The appellate opinion notes:
Section 1038(b)(1) requires a taxpayer to recognize gain upon the reacquisition of property to the extent that the amount of money the taxpayer received prior to the reacquisition exceeds the "amount of the gain . . . returned as income" in prior years. 26 U.S.C. § 1038(b)(1) (emphasis added). Put another way, we read § 1038(b) as acknowledging two types of gain upon reacquisition of real property: gain that was "returned as income" -- that is, reported as income on a prior tax return -- and gain that has not yet been "returned as income." On his 2006, 2007, and 2008 tax returns, DeBough reported gain totaling $56,920-i.e., he "returned" $56,920 "as income."
Section 121(a), on the other hand, states that "[g]ross income shall not include gain from the sale . . . [of a] taxpayer's principal residence." 26 U.S.C. § 121(a). "In the case of a husband and wife who make a joint return for the taxable year of the sale . . . of the property," gain of $500,000 can be excluded from gross income. 26 U.S.C. § 121(b). The principal-residence exclusion is, as the name indicates, excluded from income.
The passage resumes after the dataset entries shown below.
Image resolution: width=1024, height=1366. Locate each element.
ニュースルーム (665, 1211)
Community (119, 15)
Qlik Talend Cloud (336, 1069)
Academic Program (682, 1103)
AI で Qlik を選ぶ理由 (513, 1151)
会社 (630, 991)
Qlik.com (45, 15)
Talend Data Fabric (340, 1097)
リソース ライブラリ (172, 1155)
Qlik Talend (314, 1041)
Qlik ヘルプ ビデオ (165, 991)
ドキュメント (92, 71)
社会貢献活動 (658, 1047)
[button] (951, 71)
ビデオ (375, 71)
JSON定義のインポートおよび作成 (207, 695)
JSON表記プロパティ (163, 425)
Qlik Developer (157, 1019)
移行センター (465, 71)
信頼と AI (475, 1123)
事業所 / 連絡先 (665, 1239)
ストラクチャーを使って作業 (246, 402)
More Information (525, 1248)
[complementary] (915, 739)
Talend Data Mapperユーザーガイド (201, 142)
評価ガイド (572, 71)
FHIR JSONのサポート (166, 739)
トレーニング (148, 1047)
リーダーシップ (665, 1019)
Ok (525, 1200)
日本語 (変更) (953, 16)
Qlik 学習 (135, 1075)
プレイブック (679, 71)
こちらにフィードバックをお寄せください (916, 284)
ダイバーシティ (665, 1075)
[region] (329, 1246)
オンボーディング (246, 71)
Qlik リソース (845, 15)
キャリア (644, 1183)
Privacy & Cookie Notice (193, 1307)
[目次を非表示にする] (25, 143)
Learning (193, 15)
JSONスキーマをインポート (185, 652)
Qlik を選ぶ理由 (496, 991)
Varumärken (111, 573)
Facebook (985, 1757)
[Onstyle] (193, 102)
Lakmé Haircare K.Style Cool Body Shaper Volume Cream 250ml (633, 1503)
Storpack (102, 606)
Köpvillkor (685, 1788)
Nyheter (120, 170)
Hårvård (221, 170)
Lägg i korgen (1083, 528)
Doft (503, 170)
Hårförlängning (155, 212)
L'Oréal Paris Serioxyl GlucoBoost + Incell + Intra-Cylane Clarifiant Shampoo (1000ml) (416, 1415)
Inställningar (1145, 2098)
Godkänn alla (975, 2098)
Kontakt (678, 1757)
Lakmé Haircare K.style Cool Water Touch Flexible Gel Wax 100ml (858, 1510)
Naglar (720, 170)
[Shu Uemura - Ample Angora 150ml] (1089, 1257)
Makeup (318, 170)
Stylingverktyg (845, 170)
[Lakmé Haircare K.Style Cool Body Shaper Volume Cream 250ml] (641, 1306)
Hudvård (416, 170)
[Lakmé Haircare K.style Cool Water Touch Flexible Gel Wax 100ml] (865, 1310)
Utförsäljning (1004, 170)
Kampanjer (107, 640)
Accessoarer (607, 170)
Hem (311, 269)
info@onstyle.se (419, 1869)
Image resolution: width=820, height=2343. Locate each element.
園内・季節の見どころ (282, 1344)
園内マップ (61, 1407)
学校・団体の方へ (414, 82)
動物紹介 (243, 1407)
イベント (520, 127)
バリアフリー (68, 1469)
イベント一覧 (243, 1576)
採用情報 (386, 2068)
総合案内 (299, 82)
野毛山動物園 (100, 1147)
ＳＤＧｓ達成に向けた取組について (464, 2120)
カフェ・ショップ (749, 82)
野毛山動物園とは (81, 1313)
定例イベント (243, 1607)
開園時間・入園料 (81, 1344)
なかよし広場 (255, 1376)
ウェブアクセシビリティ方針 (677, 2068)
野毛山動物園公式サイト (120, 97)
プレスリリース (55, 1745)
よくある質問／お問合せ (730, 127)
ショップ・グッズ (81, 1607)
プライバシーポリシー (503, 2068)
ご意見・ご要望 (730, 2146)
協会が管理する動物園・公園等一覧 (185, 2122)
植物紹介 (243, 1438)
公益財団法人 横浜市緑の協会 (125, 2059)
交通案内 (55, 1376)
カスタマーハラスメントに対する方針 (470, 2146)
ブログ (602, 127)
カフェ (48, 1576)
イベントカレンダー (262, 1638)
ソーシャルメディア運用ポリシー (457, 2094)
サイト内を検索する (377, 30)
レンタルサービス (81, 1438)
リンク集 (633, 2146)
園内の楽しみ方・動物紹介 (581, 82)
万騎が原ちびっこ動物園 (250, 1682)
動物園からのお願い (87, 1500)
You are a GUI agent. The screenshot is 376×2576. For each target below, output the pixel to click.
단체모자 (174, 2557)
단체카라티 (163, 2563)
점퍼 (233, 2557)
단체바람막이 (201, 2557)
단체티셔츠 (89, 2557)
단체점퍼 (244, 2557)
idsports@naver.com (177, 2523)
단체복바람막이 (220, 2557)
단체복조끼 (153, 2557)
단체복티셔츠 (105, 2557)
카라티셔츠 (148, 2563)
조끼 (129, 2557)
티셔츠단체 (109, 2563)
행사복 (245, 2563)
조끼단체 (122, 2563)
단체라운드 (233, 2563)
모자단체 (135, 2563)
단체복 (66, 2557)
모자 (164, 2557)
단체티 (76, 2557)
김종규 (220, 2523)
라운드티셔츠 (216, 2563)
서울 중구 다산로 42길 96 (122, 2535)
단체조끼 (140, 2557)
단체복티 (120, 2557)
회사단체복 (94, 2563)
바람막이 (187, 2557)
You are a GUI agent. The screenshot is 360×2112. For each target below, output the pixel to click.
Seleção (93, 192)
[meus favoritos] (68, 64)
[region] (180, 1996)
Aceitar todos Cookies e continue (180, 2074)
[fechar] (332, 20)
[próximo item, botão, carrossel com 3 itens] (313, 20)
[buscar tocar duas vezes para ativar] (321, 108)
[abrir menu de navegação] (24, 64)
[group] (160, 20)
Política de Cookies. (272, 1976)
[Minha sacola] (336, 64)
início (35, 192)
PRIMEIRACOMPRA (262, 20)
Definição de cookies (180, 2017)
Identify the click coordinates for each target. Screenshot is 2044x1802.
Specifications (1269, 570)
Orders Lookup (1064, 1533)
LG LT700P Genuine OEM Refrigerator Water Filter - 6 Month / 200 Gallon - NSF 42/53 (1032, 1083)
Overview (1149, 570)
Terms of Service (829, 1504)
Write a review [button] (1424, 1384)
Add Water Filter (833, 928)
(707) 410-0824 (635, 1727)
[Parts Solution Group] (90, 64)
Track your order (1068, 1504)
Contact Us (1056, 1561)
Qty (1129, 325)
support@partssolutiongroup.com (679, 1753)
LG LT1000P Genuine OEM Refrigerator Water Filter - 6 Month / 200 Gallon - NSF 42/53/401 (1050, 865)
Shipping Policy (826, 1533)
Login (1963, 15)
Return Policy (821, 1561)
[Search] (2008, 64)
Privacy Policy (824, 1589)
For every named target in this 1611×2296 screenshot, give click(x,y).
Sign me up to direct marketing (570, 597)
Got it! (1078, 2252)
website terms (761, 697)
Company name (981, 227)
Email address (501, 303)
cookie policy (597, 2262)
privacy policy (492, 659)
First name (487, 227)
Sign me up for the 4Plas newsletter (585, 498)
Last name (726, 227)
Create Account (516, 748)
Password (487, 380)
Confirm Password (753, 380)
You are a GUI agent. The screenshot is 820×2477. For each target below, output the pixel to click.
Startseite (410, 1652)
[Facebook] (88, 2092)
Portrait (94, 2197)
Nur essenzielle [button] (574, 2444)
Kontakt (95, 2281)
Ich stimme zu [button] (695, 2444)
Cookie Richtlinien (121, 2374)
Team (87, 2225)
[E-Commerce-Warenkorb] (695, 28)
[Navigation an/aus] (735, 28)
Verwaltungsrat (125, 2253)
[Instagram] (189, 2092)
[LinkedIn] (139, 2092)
Having been excluded from income in 2006, the $500,000 principal-residence exclusion cannot be considered gain that was "returned as income" on a prior tax return.
Therefore, the panel agrees with the tax Court and the IRS that the taxpayer must recognize the $505,000 received as cash, less the $56,920 already recognized, as income when he failed to resell the property within one year of reacquiring it.
The Court also noted the taxpayer’s proposed alternative reading would render §1038(e) unnecessary, noting “Section 1038(e) has no ‘operative effect’ if a taxpayer may claim the principal-residence exclusion regardless of whether, upon reacquisition, he resold the property within one year, resold it after more than one year had passed, or never resold the property.” A general rule of statutory interpretation is that an interpretation that renders a provision superfluous is generally to be rejected if an alternative reasonable interpretation exists that does not render any part of the law superfluous. For that reason the panel refused to accept the taxpayer’s argument that since the statute did not specifically state the §121 exclusion did not apply they should be allowed to continue to take advantage of it despite not selling within one year.